Entre otras exhortaciones, el pontífice dejó clara su postura respecto al uso, y muchas veces más bien abuso, del teléfono móvil. Fue tajante: "¡Liberaos de la de dependencia del móvil! ¡Por favor!". Y continuó precisando que los teléfonos móviles son un gran progreso, y son de gran ayuda, y hay que usarlos, y subrayó que si uno se convierte en esclavo del teléfono pierde su libertad. El papa explicó a esos jóvenes que hay muchos tipos de dependencias, como la dependencia de las drogas, y por ello aseveró que también "el teléfono móvil es una droga" que "puede reducir la comunicación a simples contactos".

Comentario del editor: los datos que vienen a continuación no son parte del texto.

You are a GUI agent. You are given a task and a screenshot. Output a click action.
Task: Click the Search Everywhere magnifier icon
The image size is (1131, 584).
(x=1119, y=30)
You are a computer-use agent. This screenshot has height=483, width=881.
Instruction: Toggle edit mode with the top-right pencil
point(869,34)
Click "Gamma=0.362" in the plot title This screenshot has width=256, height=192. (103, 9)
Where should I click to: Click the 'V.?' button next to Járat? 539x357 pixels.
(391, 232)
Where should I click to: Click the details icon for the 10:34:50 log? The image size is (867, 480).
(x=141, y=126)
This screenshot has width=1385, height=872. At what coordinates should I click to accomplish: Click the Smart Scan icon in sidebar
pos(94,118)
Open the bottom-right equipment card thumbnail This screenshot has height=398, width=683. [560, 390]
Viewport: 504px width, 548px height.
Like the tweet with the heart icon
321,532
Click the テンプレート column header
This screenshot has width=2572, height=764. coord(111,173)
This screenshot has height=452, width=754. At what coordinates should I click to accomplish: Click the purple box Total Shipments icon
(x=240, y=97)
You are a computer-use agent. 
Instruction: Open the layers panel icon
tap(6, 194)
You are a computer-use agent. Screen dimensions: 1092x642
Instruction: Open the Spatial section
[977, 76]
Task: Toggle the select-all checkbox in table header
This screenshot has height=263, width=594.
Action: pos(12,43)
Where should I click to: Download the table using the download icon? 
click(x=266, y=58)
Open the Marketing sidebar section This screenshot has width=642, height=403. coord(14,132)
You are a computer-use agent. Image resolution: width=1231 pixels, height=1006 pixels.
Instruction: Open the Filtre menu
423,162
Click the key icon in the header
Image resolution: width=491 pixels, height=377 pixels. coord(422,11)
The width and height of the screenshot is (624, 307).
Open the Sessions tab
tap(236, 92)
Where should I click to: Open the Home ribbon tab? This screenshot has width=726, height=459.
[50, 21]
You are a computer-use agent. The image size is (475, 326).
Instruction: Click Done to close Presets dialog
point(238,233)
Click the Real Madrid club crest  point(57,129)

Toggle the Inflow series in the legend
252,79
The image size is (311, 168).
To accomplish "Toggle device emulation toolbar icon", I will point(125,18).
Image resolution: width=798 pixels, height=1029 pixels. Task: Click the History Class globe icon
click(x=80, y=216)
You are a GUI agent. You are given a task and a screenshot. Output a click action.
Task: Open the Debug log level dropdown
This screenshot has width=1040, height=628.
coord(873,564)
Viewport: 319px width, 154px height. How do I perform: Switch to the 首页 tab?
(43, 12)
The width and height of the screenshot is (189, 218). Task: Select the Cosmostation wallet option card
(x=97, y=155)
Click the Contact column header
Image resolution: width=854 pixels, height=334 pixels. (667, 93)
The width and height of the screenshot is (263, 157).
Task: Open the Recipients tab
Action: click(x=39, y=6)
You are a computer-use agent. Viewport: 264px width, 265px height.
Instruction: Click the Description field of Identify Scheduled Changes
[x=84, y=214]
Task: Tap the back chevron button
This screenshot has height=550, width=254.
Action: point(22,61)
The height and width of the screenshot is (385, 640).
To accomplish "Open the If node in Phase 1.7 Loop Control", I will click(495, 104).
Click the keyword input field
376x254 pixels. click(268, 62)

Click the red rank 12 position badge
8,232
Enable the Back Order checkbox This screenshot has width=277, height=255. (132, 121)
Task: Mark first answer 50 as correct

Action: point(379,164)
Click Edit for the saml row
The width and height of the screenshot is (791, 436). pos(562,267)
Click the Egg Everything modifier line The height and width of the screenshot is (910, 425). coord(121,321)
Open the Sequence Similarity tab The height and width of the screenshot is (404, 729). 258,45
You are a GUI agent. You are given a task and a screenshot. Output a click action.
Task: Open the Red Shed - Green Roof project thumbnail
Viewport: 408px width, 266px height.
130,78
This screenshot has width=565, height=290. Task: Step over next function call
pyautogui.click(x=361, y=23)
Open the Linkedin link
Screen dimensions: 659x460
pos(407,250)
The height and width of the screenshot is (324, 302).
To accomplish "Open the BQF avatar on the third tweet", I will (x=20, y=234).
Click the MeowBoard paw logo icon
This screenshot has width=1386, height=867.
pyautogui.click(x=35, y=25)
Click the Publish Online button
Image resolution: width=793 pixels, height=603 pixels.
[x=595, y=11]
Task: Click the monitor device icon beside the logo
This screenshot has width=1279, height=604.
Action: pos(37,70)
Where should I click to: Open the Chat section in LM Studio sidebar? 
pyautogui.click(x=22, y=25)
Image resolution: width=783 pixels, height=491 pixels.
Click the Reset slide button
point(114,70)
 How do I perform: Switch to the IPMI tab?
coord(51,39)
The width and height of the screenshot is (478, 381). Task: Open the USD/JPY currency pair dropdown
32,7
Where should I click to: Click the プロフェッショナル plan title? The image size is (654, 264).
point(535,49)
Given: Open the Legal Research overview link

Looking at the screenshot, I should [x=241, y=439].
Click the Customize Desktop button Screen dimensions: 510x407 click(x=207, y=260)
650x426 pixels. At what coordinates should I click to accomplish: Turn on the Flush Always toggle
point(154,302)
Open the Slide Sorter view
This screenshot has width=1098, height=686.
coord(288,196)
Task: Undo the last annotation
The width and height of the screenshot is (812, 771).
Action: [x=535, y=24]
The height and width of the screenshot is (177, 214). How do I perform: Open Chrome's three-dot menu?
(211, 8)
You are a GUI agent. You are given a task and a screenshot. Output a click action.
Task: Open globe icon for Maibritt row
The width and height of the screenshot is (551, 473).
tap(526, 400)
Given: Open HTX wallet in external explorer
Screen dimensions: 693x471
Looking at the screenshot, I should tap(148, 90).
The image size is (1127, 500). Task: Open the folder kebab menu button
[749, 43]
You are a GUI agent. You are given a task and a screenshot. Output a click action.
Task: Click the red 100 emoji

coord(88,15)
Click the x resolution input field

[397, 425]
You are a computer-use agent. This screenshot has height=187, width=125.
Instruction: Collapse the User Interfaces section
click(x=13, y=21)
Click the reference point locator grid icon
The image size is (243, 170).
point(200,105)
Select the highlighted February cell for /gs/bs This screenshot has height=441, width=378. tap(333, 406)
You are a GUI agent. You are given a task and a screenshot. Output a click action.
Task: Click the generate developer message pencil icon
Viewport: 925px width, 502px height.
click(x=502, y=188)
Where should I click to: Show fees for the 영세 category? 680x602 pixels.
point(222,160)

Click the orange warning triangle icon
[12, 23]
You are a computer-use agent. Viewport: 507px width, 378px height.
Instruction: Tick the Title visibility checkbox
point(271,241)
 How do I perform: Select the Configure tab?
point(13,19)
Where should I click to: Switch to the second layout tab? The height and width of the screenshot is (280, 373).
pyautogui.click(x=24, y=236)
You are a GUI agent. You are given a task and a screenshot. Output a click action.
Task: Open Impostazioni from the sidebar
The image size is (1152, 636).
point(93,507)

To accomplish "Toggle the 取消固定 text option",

Por ello pidió evitar ese uso abusivo del teléfono, añadiendo: “La vida es comunicar y no solo simples contactos", y luego destacó la importancia de mantenerse comunicados; no obstante, añadió que “la vida no solo significa tener contactos". El pontífice abordó un tema que ciertamente se ha convertido en una problemática social. No estamos refiriéndonos al hecho de que los jóvenes -como los adultos- estén constantemente “pegados” al móvil, dado que se ha convertido en un apéndice más de nuestra personalidad, con la incidencia negativa que tiene en la comunicación humana, estamos hablando de lo pernicioso que resulta el móvil cuando a través del mismo se registran acosos.

El ciberacoso se ha convertido en un tema cuasi cotidiano en nuestra sociedad y tal y como en su día había alertado la Delegación del Gobierno para la Violencia de Género, es “una forma de ejercer la violencia de género en la juventud y supone un riesgo en la sociedad de la información y del conocimiento”. Pues bien, es precisamente el teléfono móvil uno de los principales resortes y donde se prodigan amenazas e insultos y vejaciones. Y ese mismo organismo, en un amplio informe, dejaba constancia de que los jóvenes tienen una percepción del riesgo muy baja, pues más de uno de cada cuatro adolescentes (el 28,1%) no consideran conducta de riesgo responder a un mensaje en el que le insultan y una proporción similar asegura que colgaría una fotografía suya que sus padres no autorizarían.

El objetivo fundamental es que los padres se impliquen en esta atención sobre los hijos, de estar expectantes, de inculcarles los valores esenciales como ciudadanos para que aprecien lo positivo y lo negativo del uso -o abuso- de estas nuevas tecnologías de la comunicación y que les permita establecer una comunicación social antes que un aislamiento.